[PATCH 1/2] usb: ci_udc: Check ci_ep->desc before use

Tue Nov 25 09:58:45 CET 2025

From: Petr Beneš <petr.benes at ysoft.com>

There are two places where ci_ep->desc could be accessed despite it is
not valid at that moment. Either the endpoint has not been enabled yet
or it has been disabled meanwhile (The ethernet gadged behaves this way
at least.). That results in dereferencing a null pointer.

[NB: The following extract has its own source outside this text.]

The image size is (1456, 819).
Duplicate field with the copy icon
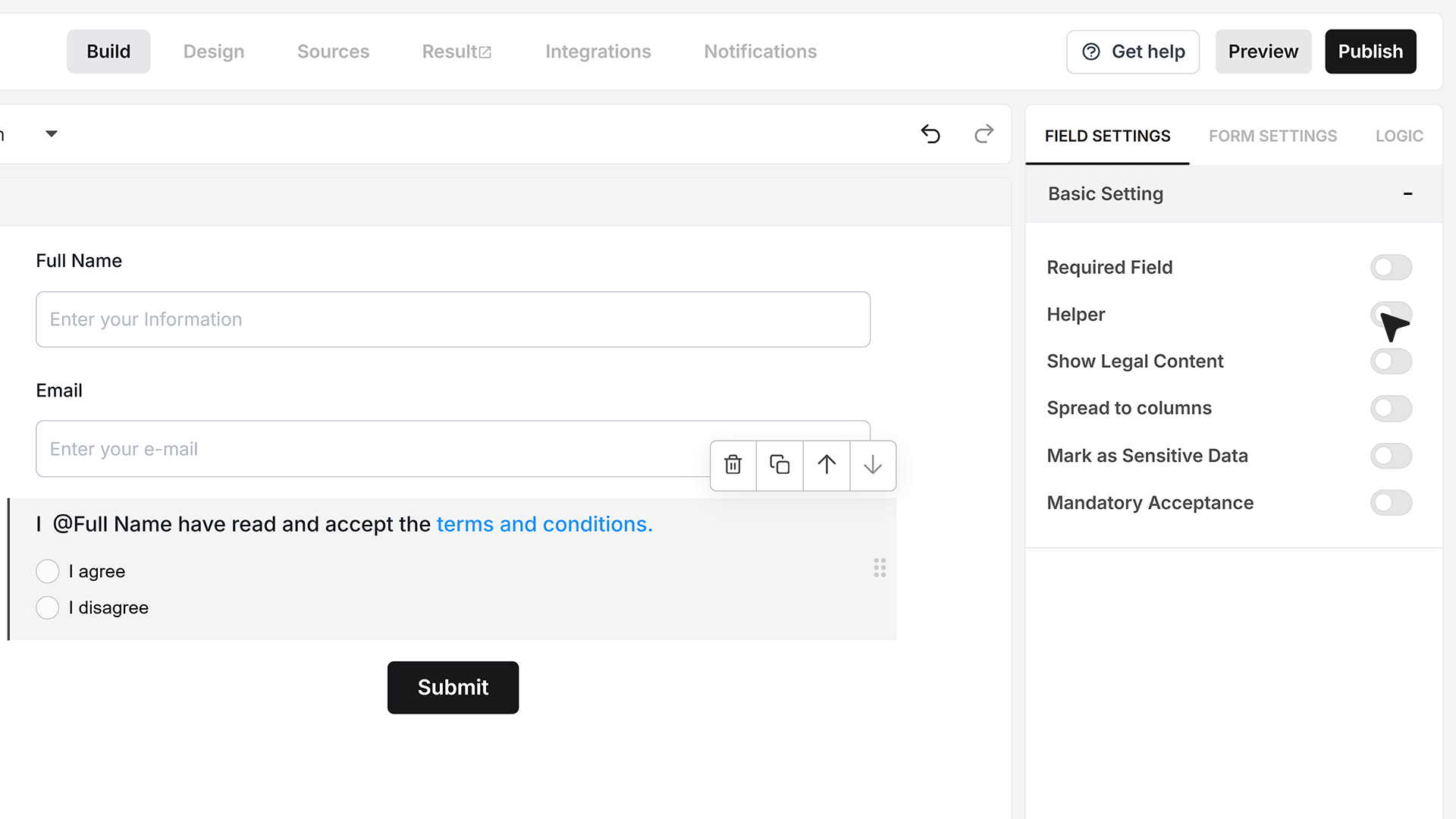click(780, 465)
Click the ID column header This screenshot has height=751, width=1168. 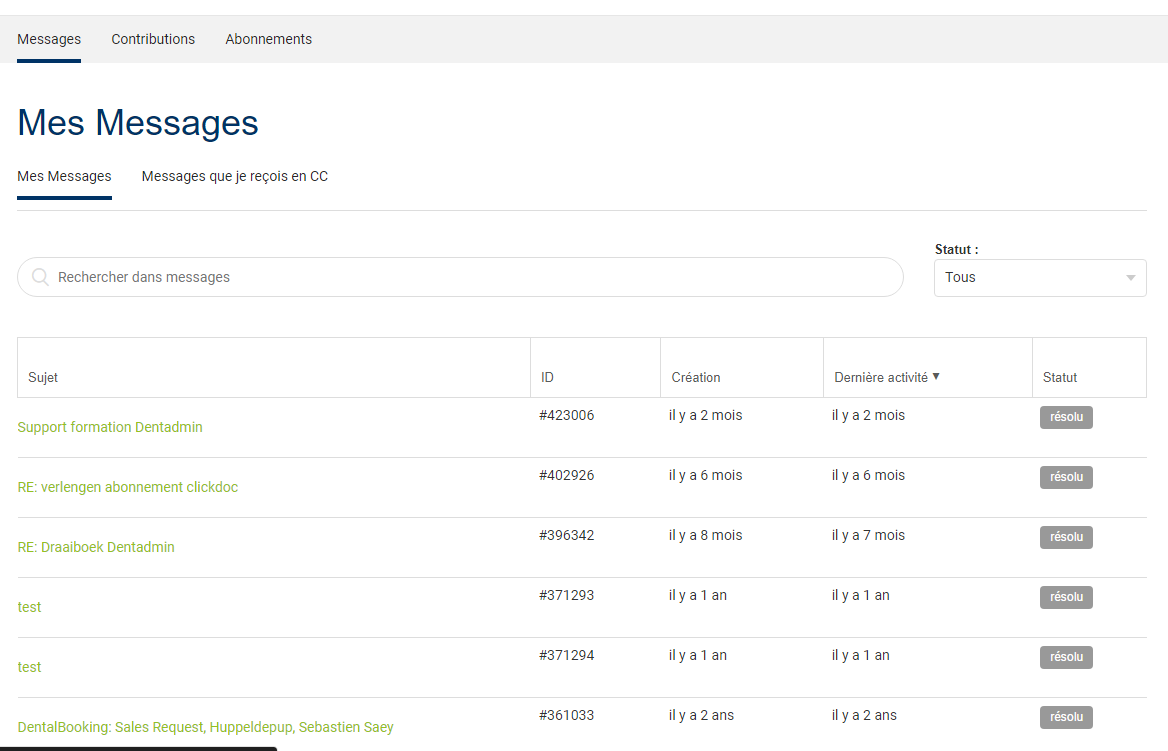547,377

Moreover, the patch gets rid of possible outstanding requests if the
endpoint's state changes to disabled.

Signed-off-by: Petr Beneš <petr.benes at ysoft.com>
Signed-off-by: Michal Vokáč <michal.vokac at ysoft.com>
---
 drivers/usb/gadget/ci_udc.c | 43 +++++++++++++++++++++++++++++++++++++
 1 file changed, 43 insertions(+)

diff --git a/drivers/usb/gadget/ci_udc.c b/drivers/usb/gadget/ci_udc.c
index 4bff75da759d..b3bbbb6ad32c 100644
--- a/drivers/usb/gadget/ci_udc.c
+++ b/drivers/usb/gadget/ci_udc.c
@@ -308,6 +308,27 @@ static void ci_ep_free_request(struct usb_ep *ep, struct usb_request *req)
 	free(ci_req);
 }
 
+static void request_complete(struct usb_ep *ep, struct ci_req *req, int status)
+{
+	if (req->req.status == -EINPROGRESS)
+		req->req.status = status;
+
+	DBG("%s: req %p complete: status %d, actual %u\n",
+	    ep->name, req, req->req.status, req->req.actual);
+
+	req->req.complete(ep, &req->req);
+}
+
+static void request_complete_list(struct usb_ep *ep, struct list_head *list, int status)
+{
+	struct ci_req *req, *tmp_req;
+
+	list_for_each_entry_safe(req, tmp_req, list, queue) {
+		list_del_init(&req->queue);
+		request_complete(ep, req, status);
+	}
+}
+
 static void ep_enable(int num, int in, int maxpacket)
 {
 	struct ci_udc *udc = (struct ci_udc *)controller.ctrl->hcor;
@@ -335,6 +356,12 @@ static int ci_ep_enable(struct usb_ep *ep,
 	int num, in;
 	num = desc->bEndpointAddress & USB_ENDPOINT_NUMBER_MASK;
 	in = (desc->bEndpointAddress & USB_DIR_IN) != 0;
+
+	if (ci_ep->desc) {
+		DBG("%s: endpoint num %d in %d already enabled\n", __func__, num, in);
+		return 0;
+	}
+
 	ci_ep->desc = desc;
 	ep->desc = desc;
 
@@ -385,16 +412,27 @@ static int ep_disable(int num, int in)
 static int ci_ep_disable(struct usb_ep *ep)
 {
 	struct ci_ep *ci_ep = container_of(ep, struct ci_ep, ep);
+	LIST_HEAD(req_list);
 	int num, in, err;
 
+	if (!ci_ep->desc) {
+		DBG("%s: attempt to disable a not enabled yet endpoint\n", __func__);
+		goto nodesc;
+	}
+
 	num = ci_ep->desc->bEndpointAddress & USB_ENDPOINT_NUMBER_MASK;
 	in = (ci_ep->desc->bEndpointAddress & USB_DIR_IN) != 0;
 
+	list_splice_init(&ci_ep->queue, &req_list);
+	request_complete_list(ep, &req_list, -ESHUTDOWN);
+
 	err = ep_disable(num, in);
 	if (err)
 		return err;
 
 	ci_ep->desc = NULL;
+
+nodesc:
 	ep->desc = NULL;
 	ci_ep->req_primed = false;
 	return 0;
@@ -606,6 +644,11 @@ static int ci_ep_queue(struct usb_ep *ep,
 	int in, ret;
 	int __maybe_unused num;
 
+	if (!ci_ep->desc) {
+		DBG("%s: ci_ep->desc == NULL, nothing to do!\n", __func__);
+		return -EINVAL;
+	}
+
 	num = ci_ep->desc->bEndpointAddress & USB_ENDPOINT_NUMBER_MASK;
 	in = (ci_ep->desc->bEndpointAddress & USB_DIR_IN) != 0;
 
-- 
2.43.0